### WORK ITEM
Count the lines in the entries below that mention the string "formatting", then write that number by itself.

### INFORMATION
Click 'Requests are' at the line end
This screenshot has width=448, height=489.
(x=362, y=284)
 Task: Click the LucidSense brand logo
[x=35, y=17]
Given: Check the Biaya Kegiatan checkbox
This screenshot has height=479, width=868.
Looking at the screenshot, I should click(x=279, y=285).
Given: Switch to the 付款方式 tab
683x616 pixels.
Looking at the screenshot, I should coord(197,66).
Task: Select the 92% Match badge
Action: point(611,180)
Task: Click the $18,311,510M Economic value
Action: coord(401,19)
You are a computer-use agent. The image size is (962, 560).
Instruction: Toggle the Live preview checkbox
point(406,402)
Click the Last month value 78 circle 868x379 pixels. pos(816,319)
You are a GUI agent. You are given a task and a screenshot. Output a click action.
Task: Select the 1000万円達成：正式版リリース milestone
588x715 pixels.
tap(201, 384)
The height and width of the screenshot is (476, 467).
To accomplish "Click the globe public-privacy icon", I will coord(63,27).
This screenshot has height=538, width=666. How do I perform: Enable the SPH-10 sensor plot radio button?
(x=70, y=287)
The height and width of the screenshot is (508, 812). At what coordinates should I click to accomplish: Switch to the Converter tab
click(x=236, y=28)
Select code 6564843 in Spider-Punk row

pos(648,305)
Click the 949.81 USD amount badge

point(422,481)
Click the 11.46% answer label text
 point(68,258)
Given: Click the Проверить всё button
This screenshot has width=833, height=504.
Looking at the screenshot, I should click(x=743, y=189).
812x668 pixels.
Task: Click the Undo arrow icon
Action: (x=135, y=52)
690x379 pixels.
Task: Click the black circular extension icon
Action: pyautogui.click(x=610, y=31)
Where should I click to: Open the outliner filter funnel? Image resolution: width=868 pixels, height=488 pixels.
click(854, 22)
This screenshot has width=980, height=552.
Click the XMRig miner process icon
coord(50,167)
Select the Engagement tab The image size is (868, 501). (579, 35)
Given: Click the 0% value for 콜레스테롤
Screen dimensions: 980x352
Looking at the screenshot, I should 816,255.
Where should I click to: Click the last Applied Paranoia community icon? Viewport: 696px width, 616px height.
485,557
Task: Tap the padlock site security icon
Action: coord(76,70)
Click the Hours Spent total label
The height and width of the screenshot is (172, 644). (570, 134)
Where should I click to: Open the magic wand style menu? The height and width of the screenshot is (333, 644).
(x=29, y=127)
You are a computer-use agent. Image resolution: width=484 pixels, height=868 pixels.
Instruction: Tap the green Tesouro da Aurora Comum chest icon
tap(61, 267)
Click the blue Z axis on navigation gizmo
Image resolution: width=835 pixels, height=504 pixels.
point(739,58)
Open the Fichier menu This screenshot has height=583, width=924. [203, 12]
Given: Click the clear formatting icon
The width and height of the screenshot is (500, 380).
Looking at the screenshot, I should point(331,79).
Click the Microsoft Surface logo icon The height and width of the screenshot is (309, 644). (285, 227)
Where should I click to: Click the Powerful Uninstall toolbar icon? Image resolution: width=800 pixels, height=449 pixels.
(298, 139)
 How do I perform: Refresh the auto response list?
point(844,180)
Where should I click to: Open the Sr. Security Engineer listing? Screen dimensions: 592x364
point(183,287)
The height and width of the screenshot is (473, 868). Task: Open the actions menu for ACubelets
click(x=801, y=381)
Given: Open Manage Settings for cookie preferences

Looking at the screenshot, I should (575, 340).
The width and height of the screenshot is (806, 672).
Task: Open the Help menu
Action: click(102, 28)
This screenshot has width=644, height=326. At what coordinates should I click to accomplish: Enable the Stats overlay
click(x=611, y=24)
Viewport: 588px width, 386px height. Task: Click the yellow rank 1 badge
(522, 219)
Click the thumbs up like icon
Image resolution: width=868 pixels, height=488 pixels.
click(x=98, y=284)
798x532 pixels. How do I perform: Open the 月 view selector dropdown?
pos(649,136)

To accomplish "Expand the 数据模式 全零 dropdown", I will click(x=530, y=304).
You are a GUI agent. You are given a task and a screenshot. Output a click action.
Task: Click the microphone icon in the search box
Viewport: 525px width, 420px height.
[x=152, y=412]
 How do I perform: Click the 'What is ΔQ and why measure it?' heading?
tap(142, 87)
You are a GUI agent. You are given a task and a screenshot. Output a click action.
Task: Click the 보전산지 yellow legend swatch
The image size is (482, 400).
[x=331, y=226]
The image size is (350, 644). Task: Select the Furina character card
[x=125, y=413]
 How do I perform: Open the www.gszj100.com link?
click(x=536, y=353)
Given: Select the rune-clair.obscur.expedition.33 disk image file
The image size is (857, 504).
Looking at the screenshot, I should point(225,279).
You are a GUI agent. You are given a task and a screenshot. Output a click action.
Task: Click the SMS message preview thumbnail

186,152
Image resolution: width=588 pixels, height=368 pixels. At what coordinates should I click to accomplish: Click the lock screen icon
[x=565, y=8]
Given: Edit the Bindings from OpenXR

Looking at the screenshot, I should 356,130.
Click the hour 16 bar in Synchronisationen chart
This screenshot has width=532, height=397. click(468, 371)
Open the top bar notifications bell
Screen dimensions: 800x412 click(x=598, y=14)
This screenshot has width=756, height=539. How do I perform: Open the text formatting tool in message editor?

### FINISHED EXERCISE
2